▶ What to do
Look for the line that has "The image size is (749, 607)." in the material below; please repeat it and every line after it, exactly, up to and including the line that has "This screenshot has width=611, height=383.", and nothing else.

▶ Data listing
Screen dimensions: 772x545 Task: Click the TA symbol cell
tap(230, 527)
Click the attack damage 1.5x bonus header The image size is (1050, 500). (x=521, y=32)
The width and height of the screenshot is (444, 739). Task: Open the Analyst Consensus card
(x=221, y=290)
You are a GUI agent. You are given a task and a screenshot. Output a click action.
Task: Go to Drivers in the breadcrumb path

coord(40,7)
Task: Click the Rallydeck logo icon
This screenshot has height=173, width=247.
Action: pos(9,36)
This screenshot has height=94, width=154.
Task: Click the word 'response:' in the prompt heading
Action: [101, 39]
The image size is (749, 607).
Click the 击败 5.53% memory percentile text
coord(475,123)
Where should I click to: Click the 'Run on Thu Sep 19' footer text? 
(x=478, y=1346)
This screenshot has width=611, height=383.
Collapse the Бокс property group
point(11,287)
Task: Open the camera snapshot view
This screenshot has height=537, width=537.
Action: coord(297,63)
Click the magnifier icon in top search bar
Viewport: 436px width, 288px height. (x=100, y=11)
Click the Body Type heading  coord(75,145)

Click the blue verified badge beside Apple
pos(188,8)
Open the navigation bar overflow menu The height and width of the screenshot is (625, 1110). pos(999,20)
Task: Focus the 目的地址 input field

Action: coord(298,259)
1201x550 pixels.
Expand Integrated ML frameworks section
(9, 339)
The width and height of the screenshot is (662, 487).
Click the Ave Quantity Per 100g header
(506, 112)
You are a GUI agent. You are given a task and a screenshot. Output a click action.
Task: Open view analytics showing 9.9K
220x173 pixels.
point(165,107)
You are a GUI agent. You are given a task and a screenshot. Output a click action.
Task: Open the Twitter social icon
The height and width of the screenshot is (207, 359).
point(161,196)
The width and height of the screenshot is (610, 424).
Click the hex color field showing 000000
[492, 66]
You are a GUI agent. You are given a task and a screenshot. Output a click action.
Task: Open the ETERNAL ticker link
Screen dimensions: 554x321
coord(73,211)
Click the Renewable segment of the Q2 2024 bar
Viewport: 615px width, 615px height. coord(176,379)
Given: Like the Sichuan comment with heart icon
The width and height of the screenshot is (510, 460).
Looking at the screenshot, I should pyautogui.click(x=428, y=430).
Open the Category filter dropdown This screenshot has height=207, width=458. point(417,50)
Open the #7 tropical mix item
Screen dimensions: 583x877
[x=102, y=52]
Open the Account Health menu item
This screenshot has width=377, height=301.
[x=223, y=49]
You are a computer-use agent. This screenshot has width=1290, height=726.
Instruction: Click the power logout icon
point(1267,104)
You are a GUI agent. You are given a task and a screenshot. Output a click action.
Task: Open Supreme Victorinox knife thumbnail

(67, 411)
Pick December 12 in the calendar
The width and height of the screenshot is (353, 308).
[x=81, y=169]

▶ Result for this exercise
The image size is (749, 607).
Click the 击败 5.53% memory percentile text
coord(475,123)
Where should I click to: Click the 'Run on Thu Sep 19' footer text? 
(x=478, y=1346)
This screenshot has width=611, height=383.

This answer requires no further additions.